PROBLEM TO SOLVE |
What is needed is an exact copy of the data below, pictures excluded.

THE DATA |
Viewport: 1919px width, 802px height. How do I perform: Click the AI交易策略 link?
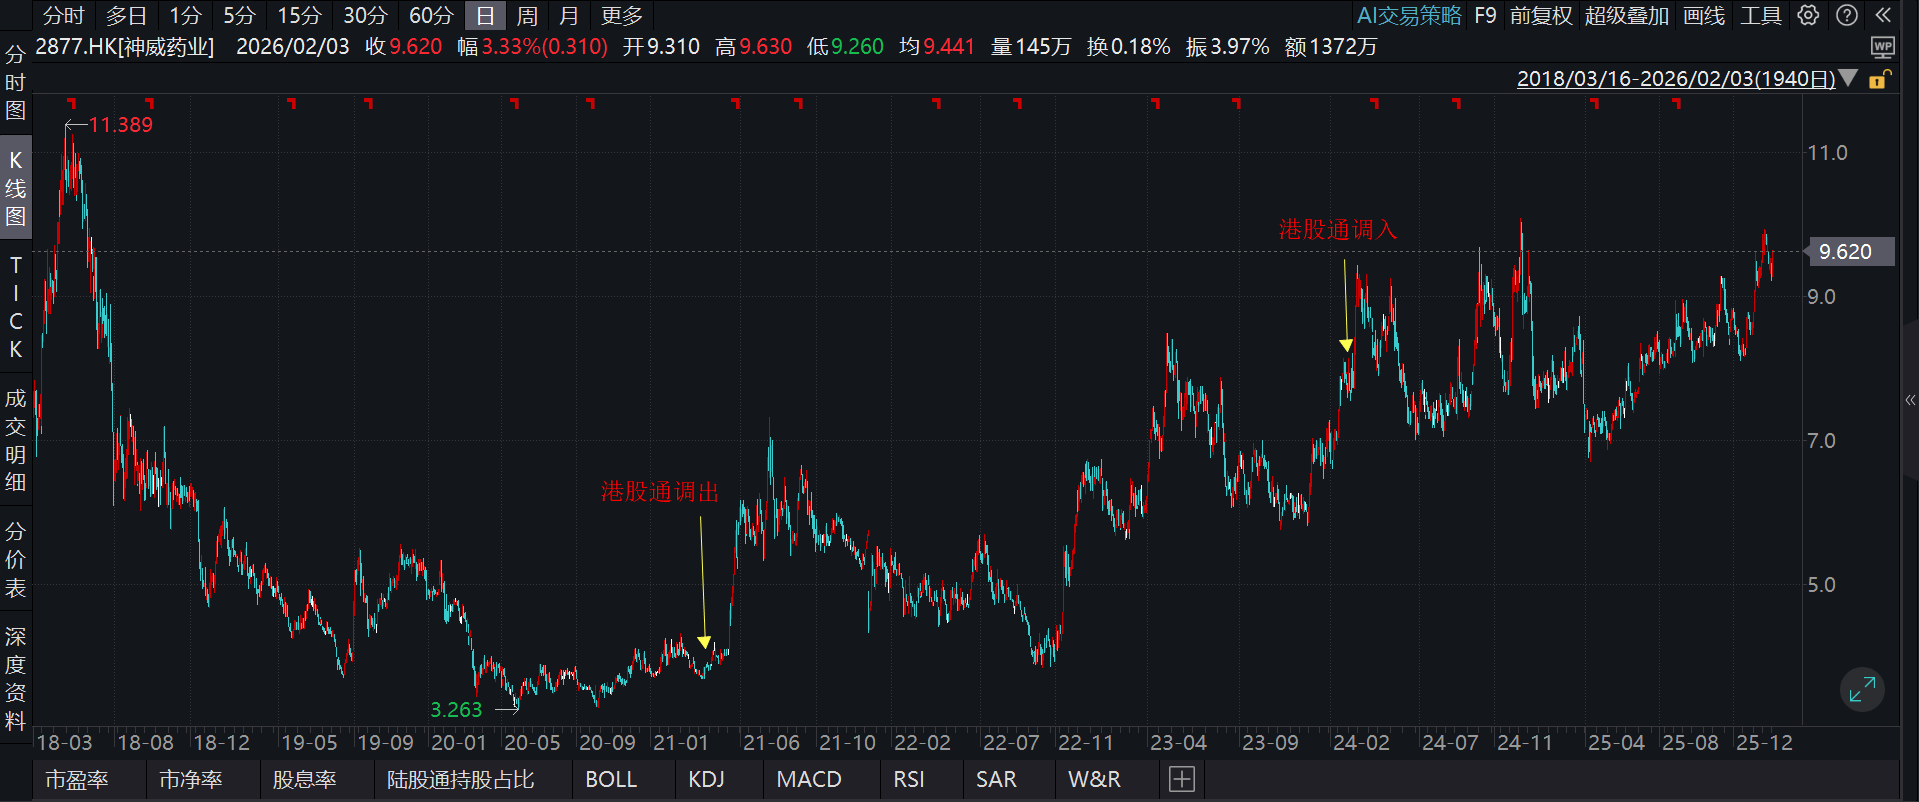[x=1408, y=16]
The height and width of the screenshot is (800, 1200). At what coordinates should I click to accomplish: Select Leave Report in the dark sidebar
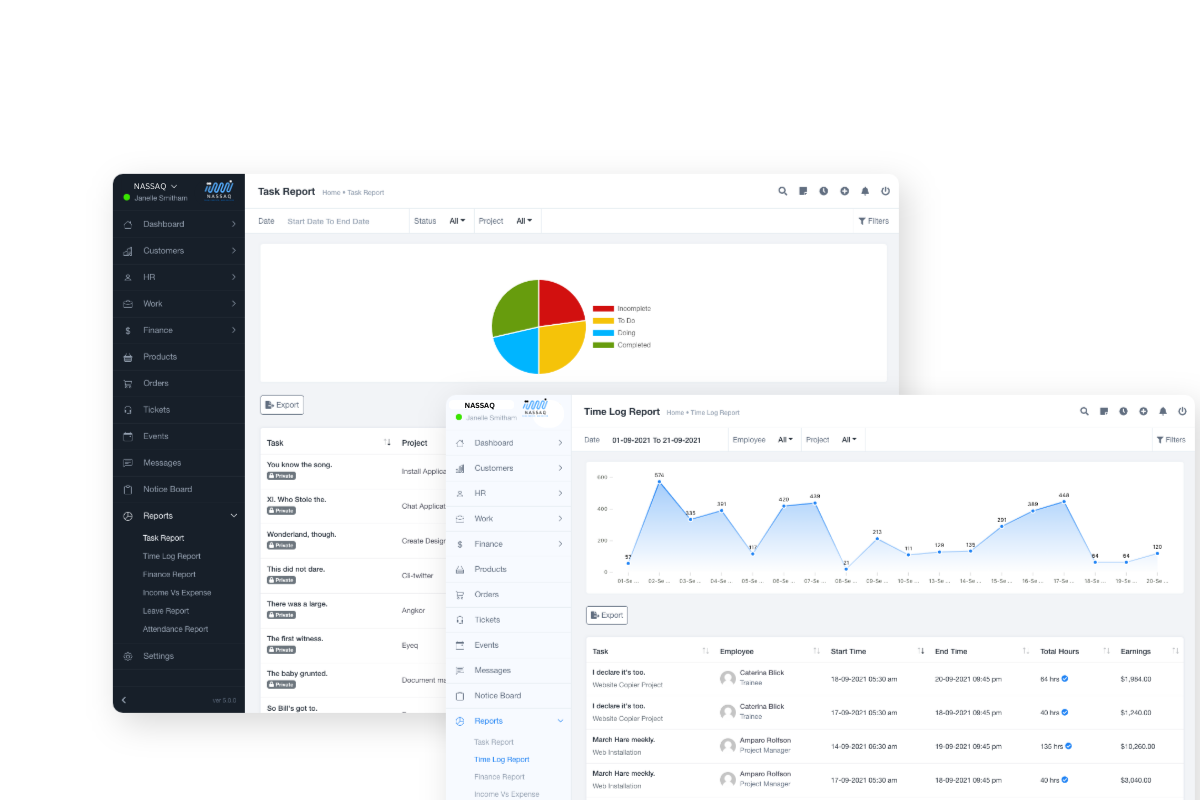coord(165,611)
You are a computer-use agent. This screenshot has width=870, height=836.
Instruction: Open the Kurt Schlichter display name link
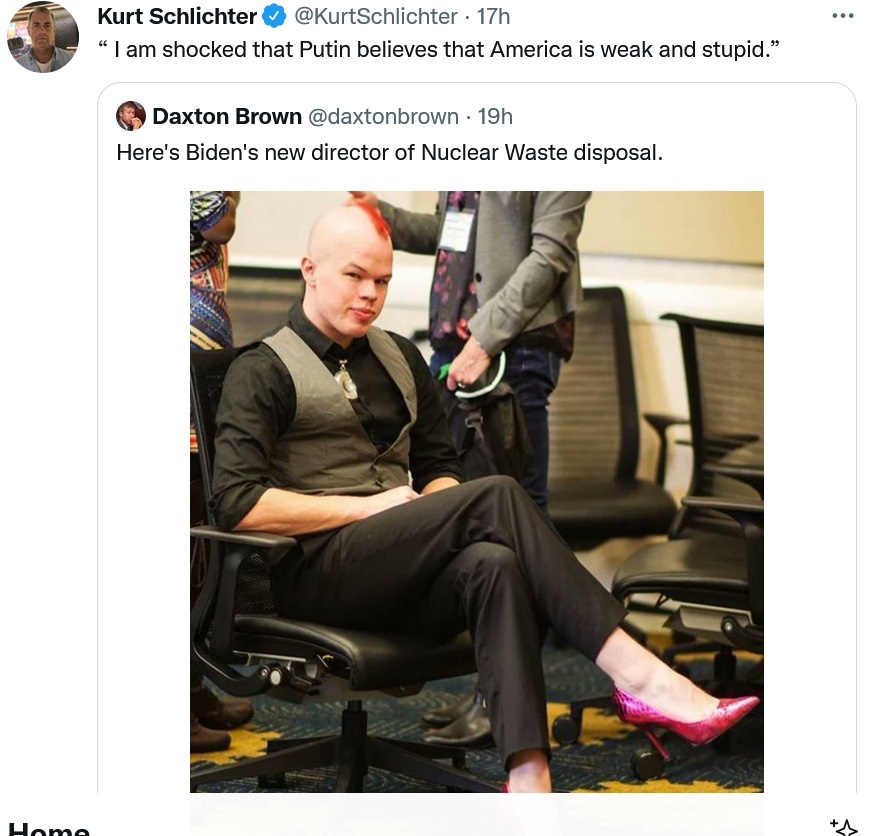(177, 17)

SOLUTION FOR THIS EXERCISE |
Viewport: 1919px width, 802px height. How do I perform: Click the AI交易策略 link?
[x=1408, y=16]
The height and width of the screenshot is (800, 1200). At what coordinates should I click to accomplish: Select Leave Report in the dark sidebar
coord(165,611)
You are a computer-use agent. This screenshot has width=870, height=836.
Instruction: Open the Kurt Schlichter display name link
(177, 17)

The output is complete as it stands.